Given the silence from the BEA Systems and Oracle camps early this week about Oracle's unsolicited proposal to buy its middleware rival, the community at large can only sit back and guess what might be the next scene in this drama.
The two companies have been keeping quiet since last Friday's blockbuster revelation that Oracle was seeking to acquire BEA for $17 per share, or about $6.7 billion. Both have spurned requests this week for media briefings to elaborate on the issue.
Undoubtedly, much is taking place behind the scenes, as aggressive Oracle seeks to add BEA to the impressive list of formerly independent companies it has acquired, which has included, among others, PeopleSoft and Siebel Systems. BEA, meanwhile, also has to be pondering its next step.
Officials at Sun Microsystems, which invented the Java platform that serves as the backbone of many BEA and Oracle products, seemed to be caught off-guard when asked about the proposed merger at a Sun event in San Francisco on Wednesday evening.
Chuckling, Rich Green, Sun executive vice president of software, suggested contacting Oracle CEO Larry Ellison about the matter. But when asked what impacts might be felt by the Java platform itself, Green did not see any negative effects.
"They're both Java supporters," Green said. "I think it's neutral to Java. I think it's just fine."
Sun's James Gosling, a founder of Java and chief technology officer for Sun's client software group, concurred. "They're both big supporters of Java. I don't think it's going to have much effect one way or the other," Gosling said.
Oracle has pledged to protect investments customers have made in BEA products. While Oracle's move has been characterized in some circles as a hostile takeover attempt, BEA's initial response merely said the Oracle offer undervalued the company.
Major BEA stockholder Carl Icahn has been prodding for a sale of BEA, prompting one BEA insider to suggest Icahn did not have enough shares and would have a hard time getting control of the BEA board of directors in order to make the sale happen. Now, Oracle has forced BEA's hand. If history is any indication, the sale is likely to happen. PeopleSoft opposed Oracle but eventually succumbed.

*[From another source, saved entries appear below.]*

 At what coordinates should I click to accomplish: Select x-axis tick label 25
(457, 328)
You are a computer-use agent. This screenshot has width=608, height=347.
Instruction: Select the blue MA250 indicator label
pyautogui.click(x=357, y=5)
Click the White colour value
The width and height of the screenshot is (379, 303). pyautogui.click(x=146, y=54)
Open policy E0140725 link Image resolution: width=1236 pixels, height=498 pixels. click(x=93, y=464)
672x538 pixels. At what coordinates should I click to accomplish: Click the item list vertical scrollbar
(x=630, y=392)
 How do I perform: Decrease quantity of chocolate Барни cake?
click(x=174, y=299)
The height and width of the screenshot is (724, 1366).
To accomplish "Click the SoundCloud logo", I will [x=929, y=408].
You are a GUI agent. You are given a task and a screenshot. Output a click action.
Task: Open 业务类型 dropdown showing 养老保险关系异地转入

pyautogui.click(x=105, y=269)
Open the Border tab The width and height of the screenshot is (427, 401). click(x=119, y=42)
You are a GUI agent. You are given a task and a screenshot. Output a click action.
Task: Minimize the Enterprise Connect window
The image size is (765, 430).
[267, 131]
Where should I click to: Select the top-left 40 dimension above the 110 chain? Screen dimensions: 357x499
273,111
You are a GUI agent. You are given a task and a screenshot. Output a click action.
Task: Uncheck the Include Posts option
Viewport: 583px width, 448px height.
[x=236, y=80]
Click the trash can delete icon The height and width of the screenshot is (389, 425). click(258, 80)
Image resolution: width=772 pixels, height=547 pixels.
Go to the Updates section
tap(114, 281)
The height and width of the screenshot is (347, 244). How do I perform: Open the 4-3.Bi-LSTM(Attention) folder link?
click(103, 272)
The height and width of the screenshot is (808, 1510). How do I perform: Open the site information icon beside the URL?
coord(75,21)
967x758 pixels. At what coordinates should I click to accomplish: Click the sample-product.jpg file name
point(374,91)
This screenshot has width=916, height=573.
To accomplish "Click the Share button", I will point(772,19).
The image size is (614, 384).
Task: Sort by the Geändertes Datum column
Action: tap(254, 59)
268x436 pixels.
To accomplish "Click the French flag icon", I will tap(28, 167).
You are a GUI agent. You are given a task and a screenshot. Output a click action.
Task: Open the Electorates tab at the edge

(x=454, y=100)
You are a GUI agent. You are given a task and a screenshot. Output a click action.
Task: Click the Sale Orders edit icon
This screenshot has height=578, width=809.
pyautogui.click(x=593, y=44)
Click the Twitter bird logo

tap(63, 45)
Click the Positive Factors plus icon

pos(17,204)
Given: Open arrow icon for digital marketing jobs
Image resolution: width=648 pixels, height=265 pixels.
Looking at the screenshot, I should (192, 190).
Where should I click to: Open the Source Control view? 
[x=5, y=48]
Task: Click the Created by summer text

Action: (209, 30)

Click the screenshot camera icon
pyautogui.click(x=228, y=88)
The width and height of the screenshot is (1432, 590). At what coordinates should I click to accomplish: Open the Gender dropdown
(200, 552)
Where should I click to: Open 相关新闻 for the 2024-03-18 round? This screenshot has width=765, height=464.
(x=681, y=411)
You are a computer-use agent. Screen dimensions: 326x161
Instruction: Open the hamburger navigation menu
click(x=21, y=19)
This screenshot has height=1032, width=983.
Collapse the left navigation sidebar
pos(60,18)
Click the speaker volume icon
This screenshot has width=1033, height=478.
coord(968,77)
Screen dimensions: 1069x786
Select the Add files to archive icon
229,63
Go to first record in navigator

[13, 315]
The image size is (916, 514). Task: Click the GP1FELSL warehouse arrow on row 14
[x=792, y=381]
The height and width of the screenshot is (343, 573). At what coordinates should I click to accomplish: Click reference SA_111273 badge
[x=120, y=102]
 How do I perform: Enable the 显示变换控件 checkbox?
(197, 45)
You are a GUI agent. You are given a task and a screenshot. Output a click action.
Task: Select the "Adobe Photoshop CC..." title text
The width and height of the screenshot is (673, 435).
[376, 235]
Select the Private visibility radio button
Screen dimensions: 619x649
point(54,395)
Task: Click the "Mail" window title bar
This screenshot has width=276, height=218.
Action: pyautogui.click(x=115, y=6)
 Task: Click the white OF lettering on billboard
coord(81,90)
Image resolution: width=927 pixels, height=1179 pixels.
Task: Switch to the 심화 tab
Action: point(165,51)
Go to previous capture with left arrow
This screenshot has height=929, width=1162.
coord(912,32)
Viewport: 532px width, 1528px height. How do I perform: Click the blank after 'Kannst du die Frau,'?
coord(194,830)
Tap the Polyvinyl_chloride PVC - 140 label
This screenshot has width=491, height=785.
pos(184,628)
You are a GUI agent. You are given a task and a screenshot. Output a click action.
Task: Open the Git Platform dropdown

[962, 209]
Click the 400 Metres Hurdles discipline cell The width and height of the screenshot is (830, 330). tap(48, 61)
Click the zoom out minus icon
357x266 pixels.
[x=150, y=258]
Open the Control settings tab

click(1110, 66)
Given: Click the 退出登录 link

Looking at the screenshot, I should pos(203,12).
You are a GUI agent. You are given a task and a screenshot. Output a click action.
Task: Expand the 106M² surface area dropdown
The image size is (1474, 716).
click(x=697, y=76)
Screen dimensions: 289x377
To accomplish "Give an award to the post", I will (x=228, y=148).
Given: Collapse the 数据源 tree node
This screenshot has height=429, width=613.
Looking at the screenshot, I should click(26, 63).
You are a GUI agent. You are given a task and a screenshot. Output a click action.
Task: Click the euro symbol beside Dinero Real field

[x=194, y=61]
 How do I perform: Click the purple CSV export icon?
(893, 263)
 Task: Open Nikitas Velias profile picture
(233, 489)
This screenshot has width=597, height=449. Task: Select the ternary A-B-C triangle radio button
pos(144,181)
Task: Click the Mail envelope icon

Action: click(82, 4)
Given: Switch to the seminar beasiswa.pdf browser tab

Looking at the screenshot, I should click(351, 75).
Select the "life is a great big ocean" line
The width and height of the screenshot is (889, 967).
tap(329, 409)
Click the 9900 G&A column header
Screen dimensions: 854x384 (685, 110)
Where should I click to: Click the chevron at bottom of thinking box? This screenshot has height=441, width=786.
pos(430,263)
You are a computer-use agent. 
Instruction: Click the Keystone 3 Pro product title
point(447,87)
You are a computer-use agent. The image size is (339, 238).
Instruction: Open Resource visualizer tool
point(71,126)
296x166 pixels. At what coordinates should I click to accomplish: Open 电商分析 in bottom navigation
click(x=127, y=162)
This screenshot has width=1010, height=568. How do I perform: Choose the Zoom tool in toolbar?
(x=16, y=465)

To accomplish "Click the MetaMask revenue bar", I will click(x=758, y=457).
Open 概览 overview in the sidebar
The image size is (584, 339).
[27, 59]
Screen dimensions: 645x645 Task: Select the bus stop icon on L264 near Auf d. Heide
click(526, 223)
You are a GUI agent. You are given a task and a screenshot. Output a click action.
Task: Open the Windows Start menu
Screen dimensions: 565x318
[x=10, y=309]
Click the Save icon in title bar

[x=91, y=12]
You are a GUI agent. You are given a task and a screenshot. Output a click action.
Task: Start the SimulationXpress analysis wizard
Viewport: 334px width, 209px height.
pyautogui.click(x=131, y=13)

"We certainly saw how persistent Oracle was in chasing PeopleSoft," said Dennis Callaghan, enterprise software analyst at the 451 Group, who expects the merger to be completed.
Options for BEA to resist Oracle may be limited. To take the company private and avoid a merger, BEA would need to find a private equity partner, Callaghan said. And then there is Icahn, owning a significant stake in the company and wanting the company sold.
"It's not like [BEA CEO and co-founder] Alfred Chuang can regain control of the company and take it private. He's got to make his shareholders happy," said Callaghan.
Even BEA employees could profit on a merger if they bought stock at a discounted price and then were able to sell it at an inflated price as a result of a merger, he said. They might lose their jobs at BEA, but a lot of them would be very employable, winding up with startup ventures, he said.
Callaghan added he expects Oracle to increase its offer. HP is a possibility as another potential buyer for BEA, but HP has had troubles of its own integrating acquired companies, such as Peregrine and Bluestone Software, Callaghan said
He gave credence to the notion that Oracle may be buying BEA to stock up on its middleware offerings as the database market, which has been Oracle's cash cow, now features free, open source offerings from competitors. "From what I understand, [databases is] not really a growing business at this point, Callaghan said.
A dignitary in the Java development space had a mostly positive reaction to the proposed merger.
"Oracle and BEA both have amazing engineering teams, but Oracle's business operation is clearly many, many times the size and scale of BEA's," said Rick Ross, founder of the Javalobby Web site for Java developers. Having both teams under the same umbrella would create great opportunities for innovation, Ross said. And BEA's technology, such as the JRockit Java Virtual Machine, could become more widely used, he said.
But there could be a down side, Ross noted.
"As the realized market share of a single player moves to such a dominant position, it becomes less and less likely that the startup innovator can gain a foothold," he said.
IBM, BEA, and Oracle are battling in what research firm IDC calls the application deployment software space, which is comprised of application servers, integration software, message-oriented middleware and transaction processing monitors. This market space, valued at $9.4 billion in 2006, is growing at nearly 18 percent year over year because of trends in integration, business process management, and SOA, said Maureen Fleming, IDC program director.
When including software mainframes, IBM last year had a 36 percent market share, valued at $3.3 billion. BEA trailed with 11 percent or $1 billion, and Oracle had 9 percent, or $850 million. The figures include license and maintenance revenues
When leaving out mainframe software, the market size dropped to $6.5 billion, with IBM still leading with a 20 percent market share, or $1.3 billion and Oracle garnering 13 percent or $850,000. BEA came in right behind Oracle with 12 percent or $840,000.